*Required work*. All lines holding the word "table" in the listing below need to be copied.
[Provided records]
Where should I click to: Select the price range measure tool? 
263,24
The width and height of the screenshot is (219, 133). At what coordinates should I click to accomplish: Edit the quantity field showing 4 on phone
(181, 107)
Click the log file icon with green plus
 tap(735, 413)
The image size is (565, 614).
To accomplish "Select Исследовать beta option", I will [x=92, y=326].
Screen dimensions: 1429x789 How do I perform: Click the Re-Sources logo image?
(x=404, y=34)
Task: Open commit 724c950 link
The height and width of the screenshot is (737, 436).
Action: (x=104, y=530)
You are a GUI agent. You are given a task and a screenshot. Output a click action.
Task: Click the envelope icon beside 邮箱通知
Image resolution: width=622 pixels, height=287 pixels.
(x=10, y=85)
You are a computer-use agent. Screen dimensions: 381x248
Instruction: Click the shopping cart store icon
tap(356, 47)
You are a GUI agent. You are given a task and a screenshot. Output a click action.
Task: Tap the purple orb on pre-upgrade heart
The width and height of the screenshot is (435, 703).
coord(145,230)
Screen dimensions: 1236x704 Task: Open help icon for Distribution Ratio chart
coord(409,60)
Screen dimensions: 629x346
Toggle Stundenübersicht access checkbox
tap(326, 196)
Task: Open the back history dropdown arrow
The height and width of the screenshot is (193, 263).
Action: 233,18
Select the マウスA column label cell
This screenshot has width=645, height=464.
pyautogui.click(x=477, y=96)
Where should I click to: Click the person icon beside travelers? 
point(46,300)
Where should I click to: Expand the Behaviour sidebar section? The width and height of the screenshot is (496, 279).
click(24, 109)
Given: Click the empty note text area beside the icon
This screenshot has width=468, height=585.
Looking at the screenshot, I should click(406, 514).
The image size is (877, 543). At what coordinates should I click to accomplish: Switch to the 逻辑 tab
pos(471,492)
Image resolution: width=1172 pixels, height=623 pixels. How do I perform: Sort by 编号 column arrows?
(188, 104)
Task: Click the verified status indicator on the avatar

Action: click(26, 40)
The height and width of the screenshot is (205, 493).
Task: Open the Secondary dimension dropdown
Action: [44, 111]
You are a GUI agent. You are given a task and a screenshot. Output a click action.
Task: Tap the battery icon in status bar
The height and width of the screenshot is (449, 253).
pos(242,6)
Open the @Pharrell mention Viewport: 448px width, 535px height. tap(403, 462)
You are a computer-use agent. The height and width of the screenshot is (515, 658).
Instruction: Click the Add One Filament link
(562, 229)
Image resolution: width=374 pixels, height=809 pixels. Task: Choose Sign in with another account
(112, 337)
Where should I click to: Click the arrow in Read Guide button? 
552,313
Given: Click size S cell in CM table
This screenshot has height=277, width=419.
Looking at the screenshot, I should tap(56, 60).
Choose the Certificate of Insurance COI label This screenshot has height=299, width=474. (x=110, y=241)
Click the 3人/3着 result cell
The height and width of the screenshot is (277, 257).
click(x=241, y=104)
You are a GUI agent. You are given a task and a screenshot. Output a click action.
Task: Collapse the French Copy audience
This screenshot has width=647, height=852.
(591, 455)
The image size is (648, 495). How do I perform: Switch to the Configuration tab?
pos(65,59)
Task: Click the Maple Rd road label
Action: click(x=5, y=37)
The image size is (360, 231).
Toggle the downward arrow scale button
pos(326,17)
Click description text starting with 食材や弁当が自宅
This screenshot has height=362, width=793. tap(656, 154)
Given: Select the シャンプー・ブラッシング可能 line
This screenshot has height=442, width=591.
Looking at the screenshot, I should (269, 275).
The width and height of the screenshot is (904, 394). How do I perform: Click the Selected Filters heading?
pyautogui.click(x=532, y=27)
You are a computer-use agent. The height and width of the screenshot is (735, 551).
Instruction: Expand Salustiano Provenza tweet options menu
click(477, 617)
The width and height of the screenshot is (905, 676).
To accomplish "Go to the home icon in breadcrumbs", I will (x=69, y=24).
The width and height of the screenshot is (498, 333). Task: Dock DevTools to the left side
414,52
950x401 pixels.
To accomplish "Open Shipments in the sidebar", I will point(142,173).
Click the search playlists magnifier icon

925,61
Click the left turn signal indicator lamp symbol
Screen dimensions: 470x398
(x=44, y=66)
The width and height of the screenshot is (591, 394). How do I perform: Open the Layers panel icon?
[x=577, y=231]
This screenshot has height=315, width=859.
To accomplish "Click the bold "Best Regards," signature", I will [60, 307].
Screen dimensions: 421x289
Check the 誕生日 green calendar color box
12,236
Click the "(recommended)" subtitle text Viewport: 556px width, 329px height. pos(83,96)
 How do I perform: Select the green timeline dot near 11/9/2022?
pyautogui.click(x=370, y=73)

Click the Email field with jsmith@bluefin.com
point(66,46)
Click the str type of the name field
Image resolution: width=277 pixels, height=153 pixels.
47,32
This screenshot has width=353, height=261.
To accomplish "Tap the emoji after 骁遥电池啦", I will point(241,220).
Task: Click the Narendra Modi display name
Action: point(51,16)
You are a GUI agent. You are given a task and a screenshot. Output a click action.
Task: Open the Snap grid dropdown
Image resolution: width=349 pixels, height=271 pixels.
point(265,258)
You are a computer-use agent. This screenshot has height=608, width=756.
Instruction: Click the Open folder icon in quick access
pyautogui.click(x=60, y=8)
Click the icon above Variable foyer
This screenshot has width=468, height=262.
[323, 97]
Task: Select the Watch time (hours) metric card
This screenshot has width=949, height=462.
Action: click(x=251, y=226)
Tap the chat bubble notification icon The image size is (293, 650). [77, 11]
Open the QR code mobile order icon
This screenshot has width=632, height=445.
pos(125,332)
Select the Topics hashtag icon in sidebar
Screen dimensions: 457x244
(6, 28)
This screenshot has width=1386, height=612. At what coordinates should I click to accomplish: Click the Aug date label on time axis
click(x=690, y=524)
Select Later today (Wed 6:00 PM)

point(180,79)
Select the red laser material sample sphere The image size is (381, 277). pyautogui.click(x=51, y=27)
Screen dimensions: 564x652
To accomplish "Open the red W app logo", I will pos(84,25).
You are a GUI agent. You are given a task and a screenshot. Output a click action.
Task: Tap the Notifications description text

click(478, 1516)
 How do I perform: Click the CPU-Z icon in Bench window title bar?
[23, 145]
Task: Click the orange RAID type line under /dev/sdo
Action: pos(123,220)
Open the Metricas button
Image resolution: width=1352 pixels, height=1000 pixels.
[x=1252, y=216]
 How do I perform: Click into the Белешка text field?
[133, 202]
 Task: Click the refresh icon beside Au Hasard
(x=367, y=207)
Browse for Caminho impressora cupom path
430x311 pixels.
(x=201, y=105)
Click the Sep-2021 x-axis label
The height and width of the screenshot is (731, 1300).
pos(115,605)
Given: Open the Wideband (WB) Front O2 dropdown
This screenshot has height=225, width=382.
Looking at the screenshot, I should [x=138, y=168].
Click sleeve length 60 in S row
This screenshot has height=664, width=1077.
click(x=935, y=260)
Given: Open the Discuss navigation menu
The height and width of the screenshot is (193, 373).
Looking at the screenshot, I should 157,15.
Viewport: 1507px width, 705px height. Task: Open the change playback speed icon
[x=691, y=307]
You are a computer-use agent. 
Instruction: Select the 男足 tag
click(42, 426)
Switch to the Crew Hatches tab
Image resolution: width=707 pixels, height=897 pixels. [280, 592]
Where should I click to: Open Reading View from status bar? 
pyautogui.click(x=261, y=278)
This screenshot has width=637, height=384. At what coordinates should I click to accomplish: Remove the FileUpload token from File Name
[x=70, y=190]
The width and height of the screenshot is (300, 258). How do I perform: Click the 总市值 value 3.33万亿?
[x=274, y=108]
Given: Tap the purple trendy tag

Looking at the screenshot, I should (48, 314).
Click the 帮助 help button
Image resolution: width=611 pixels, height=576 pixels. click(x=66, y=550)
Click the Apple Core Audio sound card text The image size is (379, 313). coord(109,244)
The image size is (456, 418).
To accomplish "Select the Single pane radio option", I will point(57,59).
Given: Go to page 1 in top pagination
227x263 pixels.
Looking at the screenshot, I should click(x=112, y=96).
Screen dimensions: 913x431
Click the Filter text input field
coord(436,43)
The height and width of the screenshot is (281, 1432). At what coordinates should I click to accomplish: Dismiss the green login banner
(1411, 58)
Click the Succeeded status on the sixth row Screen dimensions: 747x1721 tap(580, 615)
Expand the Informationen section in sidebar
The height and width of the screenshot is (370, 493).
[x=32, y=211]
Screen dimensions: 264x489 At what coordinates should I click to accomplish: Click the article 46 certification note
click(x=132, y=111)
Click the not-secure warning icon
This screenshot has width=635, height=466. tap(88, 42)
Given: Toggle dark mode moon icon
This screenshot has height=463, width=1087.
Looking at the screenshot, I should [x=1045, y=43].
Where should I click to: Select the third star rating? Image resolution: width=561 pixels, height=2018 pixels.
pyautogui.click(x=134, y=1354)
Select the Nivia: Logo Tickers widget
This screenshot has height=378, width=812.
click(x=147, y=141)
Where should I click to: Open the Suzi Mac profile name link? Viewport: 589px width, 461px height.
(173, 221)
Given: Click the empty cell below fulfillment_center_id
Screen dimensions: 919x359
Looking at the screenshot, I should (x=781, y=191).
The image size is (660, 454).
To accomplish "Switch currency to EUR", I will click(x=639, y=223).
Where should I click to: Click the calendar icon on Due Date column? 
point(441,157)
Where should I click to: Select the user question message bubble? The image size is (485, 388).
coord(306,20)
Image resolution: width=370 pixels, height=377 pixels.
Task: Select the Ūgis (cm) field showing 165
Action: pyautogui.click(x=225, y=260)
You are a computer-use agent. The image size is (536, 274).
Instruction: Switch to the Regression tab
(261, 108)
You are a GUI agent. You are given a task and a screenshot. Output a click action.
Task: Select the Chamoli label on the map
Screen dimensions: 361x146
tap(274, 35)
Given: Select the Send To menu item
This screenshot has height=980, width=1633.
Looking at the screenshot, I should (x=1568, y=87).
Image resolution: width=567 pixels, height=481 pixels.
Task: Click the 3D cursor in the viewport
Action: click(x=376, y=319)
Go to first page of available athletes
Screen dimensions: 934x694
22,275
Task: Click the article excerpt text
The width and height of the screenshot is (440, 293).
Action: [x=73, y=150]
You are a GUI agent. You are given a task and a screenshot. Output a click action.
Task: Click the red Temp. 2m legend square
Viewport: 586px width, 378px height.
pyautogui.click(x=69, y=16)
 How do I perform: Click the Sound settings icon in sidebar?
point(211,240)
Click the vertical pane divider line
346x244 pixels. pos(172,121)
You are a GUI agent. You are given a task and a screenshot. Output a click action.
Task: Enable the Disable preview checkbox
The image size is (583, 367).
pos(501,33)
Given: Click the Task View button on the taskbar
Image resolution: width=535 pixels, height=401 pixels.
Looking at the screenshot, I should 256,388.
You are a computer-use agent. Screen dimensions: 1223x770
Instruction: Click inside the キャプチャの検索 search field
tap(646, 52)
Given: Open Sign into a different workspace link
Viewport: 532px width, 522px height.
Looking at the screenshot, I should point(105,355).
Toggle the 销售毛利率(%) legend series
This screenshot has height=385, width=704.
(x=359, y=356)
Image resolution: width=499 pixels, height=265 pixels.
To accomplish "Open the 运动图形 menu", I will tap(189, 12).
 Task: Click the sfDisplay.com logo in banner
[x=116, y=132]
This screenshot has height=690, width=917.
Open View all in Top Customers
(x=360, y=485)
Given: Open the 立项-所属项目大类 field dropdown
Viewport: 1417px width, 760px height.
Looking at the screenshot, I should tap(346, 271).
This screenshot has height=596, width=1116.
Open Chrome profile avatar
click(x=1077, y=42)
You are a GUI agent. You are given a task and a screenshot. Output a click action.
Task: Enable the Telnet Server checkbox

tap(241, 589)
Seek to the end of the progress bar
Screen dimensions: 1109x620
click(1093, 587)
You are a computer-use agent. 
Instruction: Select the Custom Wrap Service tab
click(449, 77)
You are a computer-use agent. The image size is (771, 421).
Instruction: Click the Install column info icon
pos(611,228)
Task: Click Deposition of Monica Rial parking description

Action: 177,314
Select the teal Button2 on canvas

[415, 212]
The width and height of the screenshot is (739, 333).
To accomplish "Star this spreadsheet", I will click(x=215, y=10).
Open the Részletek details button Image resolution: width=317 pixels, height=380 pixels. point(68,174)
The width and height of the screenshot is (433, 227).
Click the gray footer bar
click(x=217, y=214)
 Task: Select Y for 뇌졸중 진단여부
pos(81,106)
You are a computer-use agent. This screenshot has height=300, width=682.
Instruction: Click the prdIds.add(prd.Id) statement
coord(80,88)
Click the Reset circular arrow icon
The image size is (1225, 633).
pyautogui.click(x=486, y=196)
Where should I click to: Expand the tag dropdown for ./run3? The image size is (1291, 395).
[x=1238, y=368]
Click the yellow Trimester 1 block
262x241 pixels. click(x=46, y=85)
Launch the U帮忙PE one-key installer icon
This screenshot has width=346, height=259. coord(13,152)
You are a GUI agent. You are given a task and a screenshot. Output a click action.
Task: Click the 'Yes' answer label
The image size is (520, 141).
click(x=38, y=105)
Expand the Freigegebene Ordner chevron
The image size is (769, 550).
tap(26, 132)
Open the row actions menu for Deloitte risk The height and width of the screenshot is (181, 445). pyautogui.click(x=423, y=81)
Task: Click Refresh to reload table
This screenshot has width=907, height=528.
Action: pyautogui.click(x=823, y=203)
[/Provided records]
*Task solution*.
Given: Click size S cell in CM table
Task: Click Refresh to reload table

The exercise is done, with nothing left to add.